One of the most famous laws in marriage and divorce law in India is the Right to Receive and Grant Law. Even today, it comes as a surprise when men receive child support because it is so rare, says Hariprasad S, a volunteer with the Save Indian Family Foundation. November 19th was International Men’s Day.

In general, alimony refers to an allowance that the court orders the husband to pay the wife for a living. “There are very few laws in the country that support men on this matter,” said Siji Malayil, a lawyer.

Because of the religious diversity of India, each religious group functions in accordance with its own personal law based on religious scriptures, customs and traditions.

Since the right to maintenance is also derived from such personal laws, the reasons for which maintenance claims can be asserted differ from municipality to municipality.

“The most popular law that allows men to claim maintenance or support is the Hindu Marriage Act of 1955. Under this law, a Hindu husband can claim maintenance from his wife if he is unable to provide for himself. Other factors also play a role here, ”explains Siji.

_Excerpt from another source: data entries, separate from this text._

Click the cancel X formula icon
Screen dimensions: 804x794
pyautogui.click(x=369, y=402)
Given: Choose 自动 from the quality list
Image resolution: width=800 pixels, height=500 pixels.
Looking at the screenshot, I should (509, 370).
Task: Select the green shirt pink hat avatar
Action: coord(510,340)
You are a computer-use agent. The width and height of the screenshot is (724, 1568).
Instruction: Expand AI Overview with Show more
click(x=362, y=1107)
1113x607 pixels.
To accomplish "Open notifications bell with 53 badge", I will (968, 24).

Another law that allows men to claim alimony in India is the Parsi Marriage and Divorce Act of 1936, says KM Sai Apabharana, attorney. “This law allows both Parsi men and women to claim maintenance if they meet the requirements,” she adds.

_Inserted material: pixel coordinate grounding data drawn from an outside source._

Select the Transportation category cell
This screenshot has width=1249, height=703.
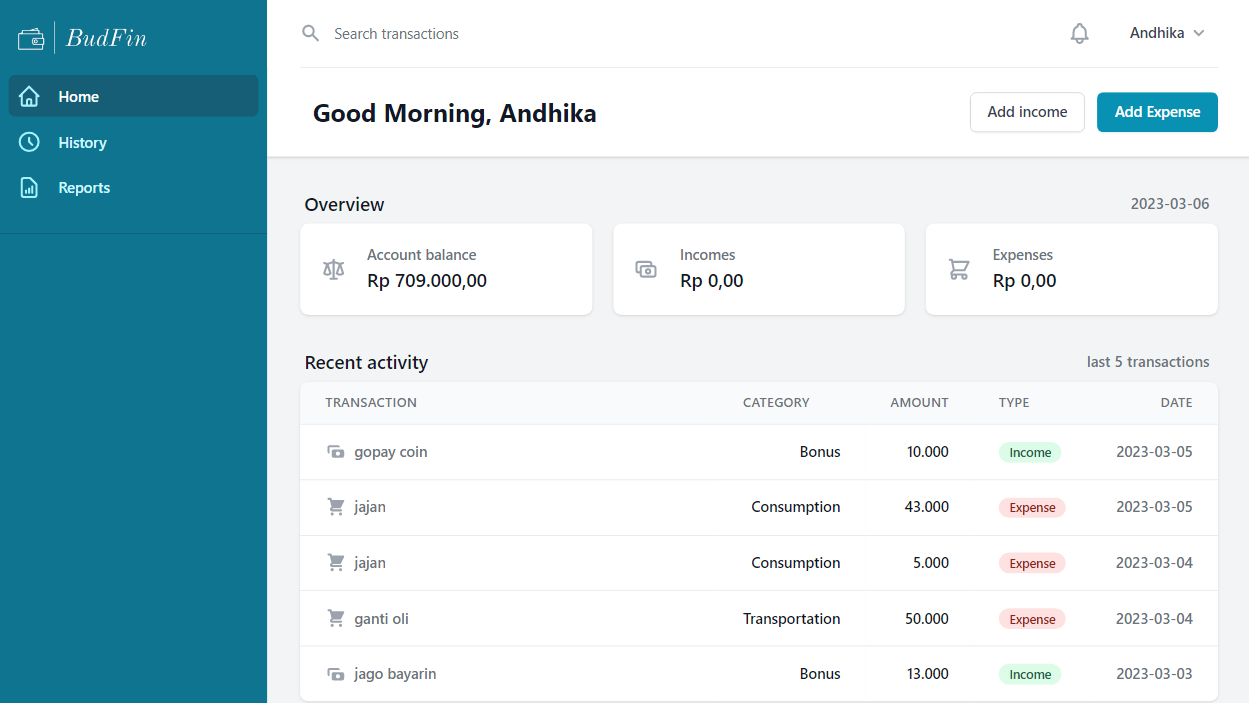791,619
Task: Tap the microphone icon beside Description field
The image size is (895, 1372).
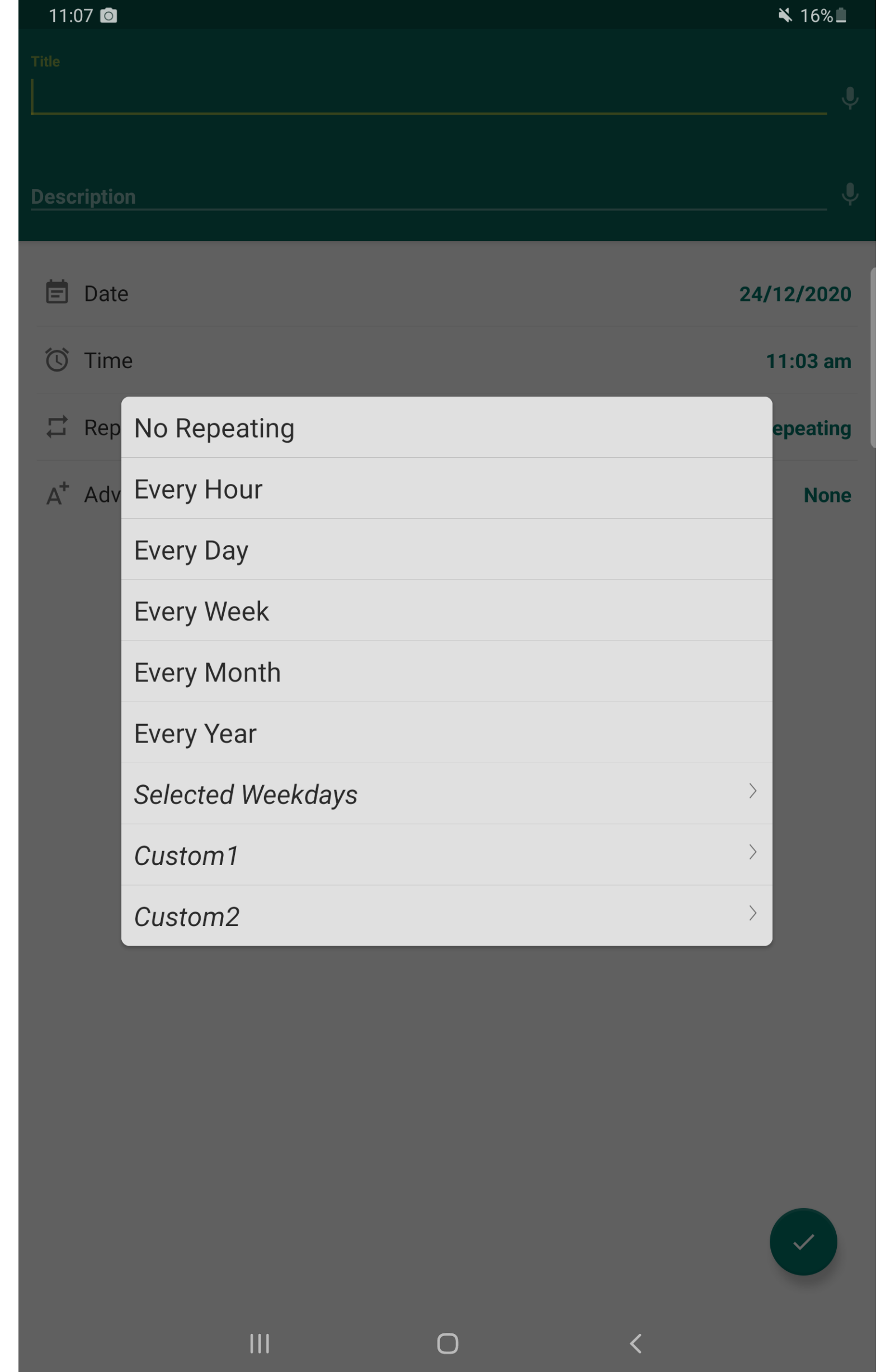Action: tap(850, 194)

She believes the time has come for other laws in the country, such as the Special Marriage Act of 1954, to make provisions so that all genders can claim alimony.

“Many of these laws were made ages ago. For example, the Indian Christian Marriage Act 1872 was shaped by the British based on their laws. Back then, women had no right to property, so it made no sense for them to pay alimony. But we’ve come a long way since then. While the UK has changed the original law, it is time India followed suit, ”she says.

Although India’s constitution regards men and women as equal entities, there are still some laws in the country that remain biased to a specific gender and are often abused, says Hariprasad.

“All genders deserve equal rights. For example, if a man has an accident and is no longer able to work, there are few supportive systems that can help him in such a situation. He can’t even ask his ex-wife for maintenance to make a living, ”he says.

Praveen (name changed) is hearing impaired and has health problems that prevent him from working regularly. “Despite my health problems, I received no support when my partner falsely accused me and divorced me. No organization or lawyer could support me. There are many prejudices in the Indian legal system, ”he says Metrolife.

Apabharana explains that while there are several government centers to support women, not much has been done on the front lines for men.

“There are few informal groups that support men and try to raise awareness of this issue. That has to change, ”she adds.